Hearing aids are small devices, which are used to help people who are hard of hearing. Hearing aids can be worn either inside or outside the ear to improve audiology. Some are fitted inside the ear, while others sit behind the ear. Hearing aids are made of up three main component parts, including:
- a microphone
- an amplifier
- a speaker
Types of hearing aid
There are many different types of hearing aid; these include:
- Behind the ear hearing aids (BTE): these hearing aids have an earmould, which sits inside the ear. The external part of the hearing aid is attached to the earmould and sits behind the ear.
- In the ear hearing aid (ITE): in the ear hearing aids sit inside the ear and are not clearly visible.
- Completely in the canal hearing aids (CIC): completely in the canal hearing aids are even more discreet than ITE hearing aids. They are not suitable for people with very severe hearing problems.
- Body worn hearing aid (BW): this type of hearing aid consists of a small box, which can be attached to clothing or placed inside a pocket.
- Bone conduction hearing aid: this type of hearing aid is recommended for people who cannot wear other types of hearing aid and people who have conductive hearing loss. Bone conduction hearing aids work by vibrating in response to sounds.
How do hearing aids work?
There are now different types of hearing aid available that improve audiology; these include analogue and digital hearing aids.
Analogue hearing aid
Analogue hearing aids convert sounds into electrical signals, which are made louder by the amplifier component of the hearing aid. The hearing aid can be customised to suit the individual; the settings will usually be determined based on advice from the audiology specialist.
Digital hearing aids
Digital hearing aids are becoming increasingly common and almost all NHS patients are now given digital hearing aids, rather than analogue hearing aids. Digital hearing aids work by converting sounds into sets of numerical codes, which are then amplified; the information is then processed by a very tiny computer. The hearing aid can be adjusted and adapted to suit different environments and surroundings.
How do I choose which type of hearing aid I have?

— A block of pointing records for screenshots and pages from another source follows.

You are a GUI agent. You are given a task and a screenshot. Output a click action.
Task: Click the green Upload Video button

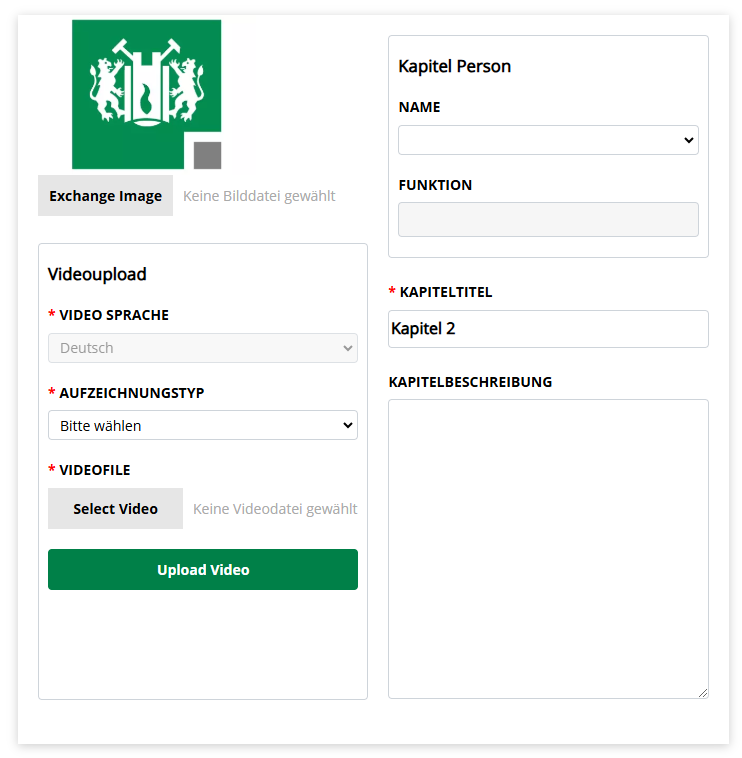[203, 570]
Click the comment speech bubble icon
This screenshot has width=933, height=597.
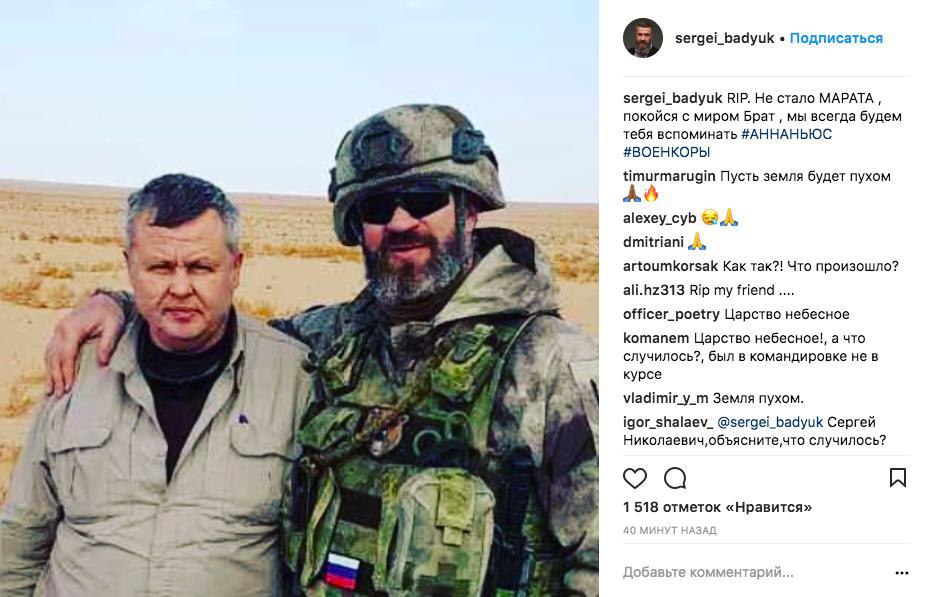pyautogui.click(x=675, y=478)
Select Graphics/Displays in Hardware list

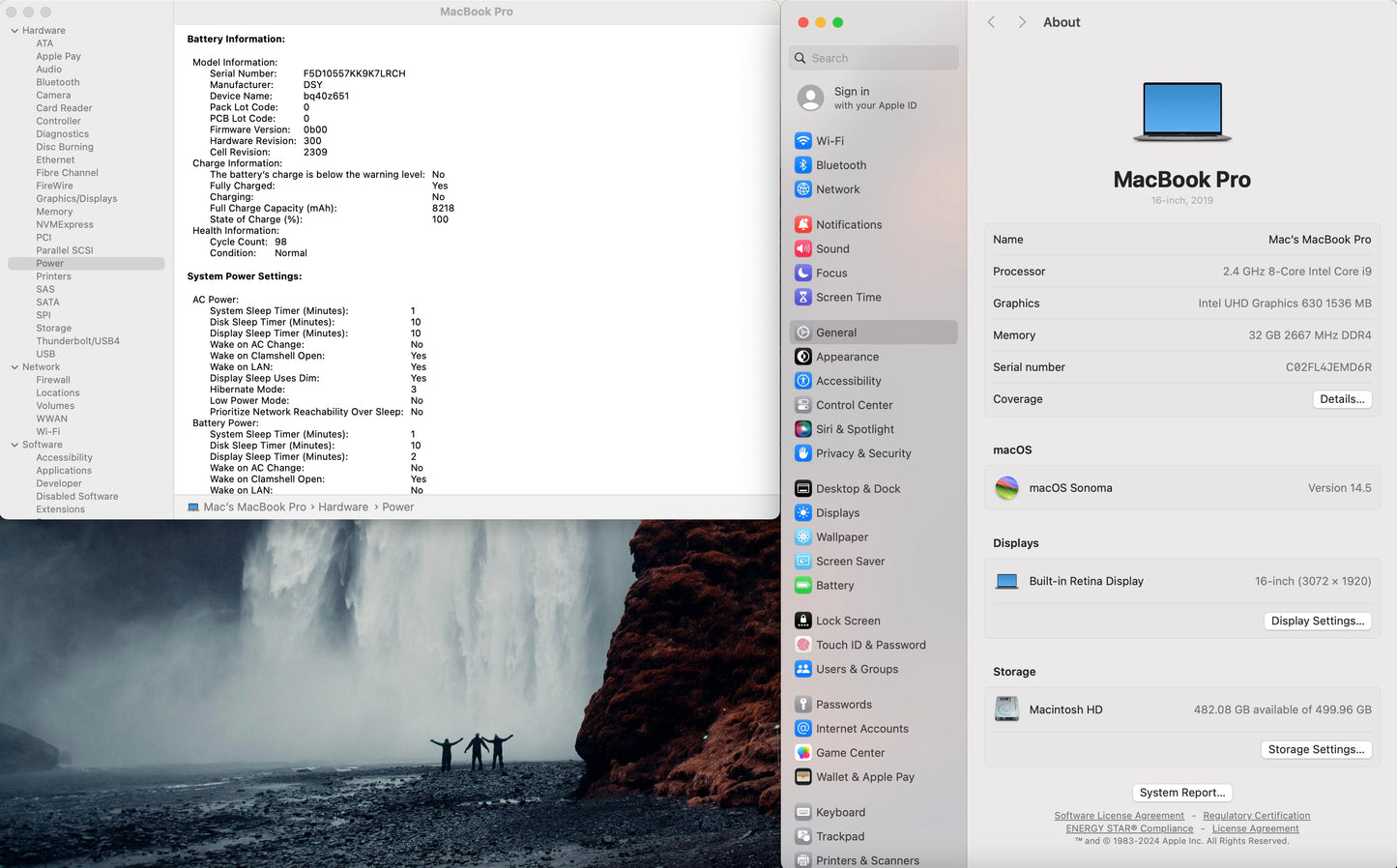pyautogui.click(x=76, y=199)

It is best to discuss different types of hearing aid with your audiology professional. They will be able to explain the difference between the different types of hearing aid and recommend a hearing aid which is suitable for your individual prescription. Some types of hearing aid are not suitable for some people so it is always best to get professional advice.
Hearing is something that many of us take for granted but some people lose the ability to hear and others never get the opportunity to hear because they are born with severe hearing problems. Hearing or audiology is a very valuable sense, which enables us to communicate with other people, participate in certain activities and appreciate the amazing array of sounds and noises available to us on a daily basis. For many people, losing their hearing or sense of audiology is a bitter blow and it can be difficult to adapt to life without the ability to hear.
Support networks and charities
There are a number of support groups and charities, which provide support and advice for people with severe hearing problems; these include:
- The British Deaf Association
- Hearing Concern
- Deafness Research UK
- National Deaf Children’s Society
- Hearing Dogs for the Deaf
Equipment and practical help
There is equipment available to help people with severe hearing or audiology problems. Examples include special door bells and alarm clocks, specially trained dogs for deaf people, text phones and telephones with visual screens. People with hearing problems will be offered help by occupational therapists to ensure their home is safe and enable them to communicate with others.